Basecalling was defined as the computational process of converting raw electrical signals to nucleotide sequence. The input is FAST5 or POD5 files with the output being FASTQ files. Additional features can be incorporated into basecalling such as barcoding/demultiplexing and alignment. Anderson described FAST5 files as “a type of HDF5 designed to contain all information needed for analyzing Nanopore sequencing data and tracking it back to its source.” POD5 was developed to reduce raw data file size: pore open data. This improves read and write performance and leads to less computational resource needs. Whether FAST5 or POD5 files are used, the output will still be FASTQ files. Anderson stressed that it is important to think about what kind of read length you may want to keep and coverage. Longer reads are preferred for methylation analysis according to Anderson.
The analysis platforms available by ONT have been made accessible to those of us used to graphical user interfaces. The MinKNOW software controls the sequencing device. MinKNOW has basecalling, QC, analysis, and reporting functions. Anderson explained that basecalling in MinKNOW can transform the “squiggle” data into sequence with AI. When choosing basecalling accuracy models, considering the computational resources available is important. One can also perform basecalling after a run. Anderson explained that Remora is available in MinKNOW software as a lightweight modified base basecalling option. Anderson mentioned that there is a MinKNOW app! I downloaded it and will set up a host to connect to. Model training is needed but simplified with Remora.

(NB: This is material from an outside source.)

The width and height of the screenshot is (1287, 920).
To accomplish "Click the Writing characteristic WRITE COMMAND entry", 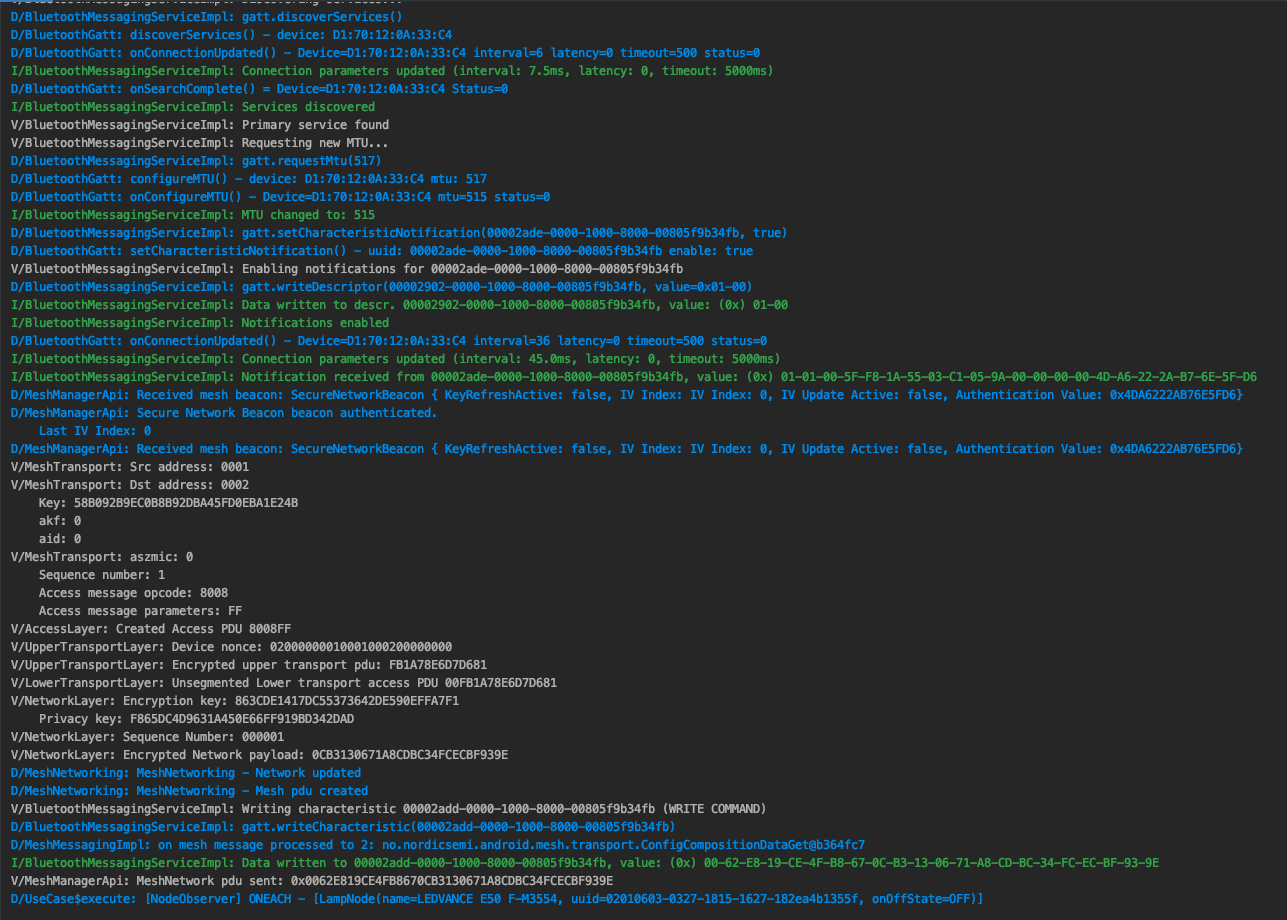I will coord(300,808).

Anderson explained that the EPI2ME agent software is available as an analysis solution with several workflows. After starting MinKNOW you can start an EPI2ME cloud-based workflow. EPI2ME Labs can be set up locally or on a sequencing device and configured for custom workflows. There are several EPI2ME Labs workflows that unique to EPI2ME Labs. Anderson ended by stressing that product updates. I would like to try modified basecalling with bacterial organisms. It seems that the methods and algorithms continue to improve!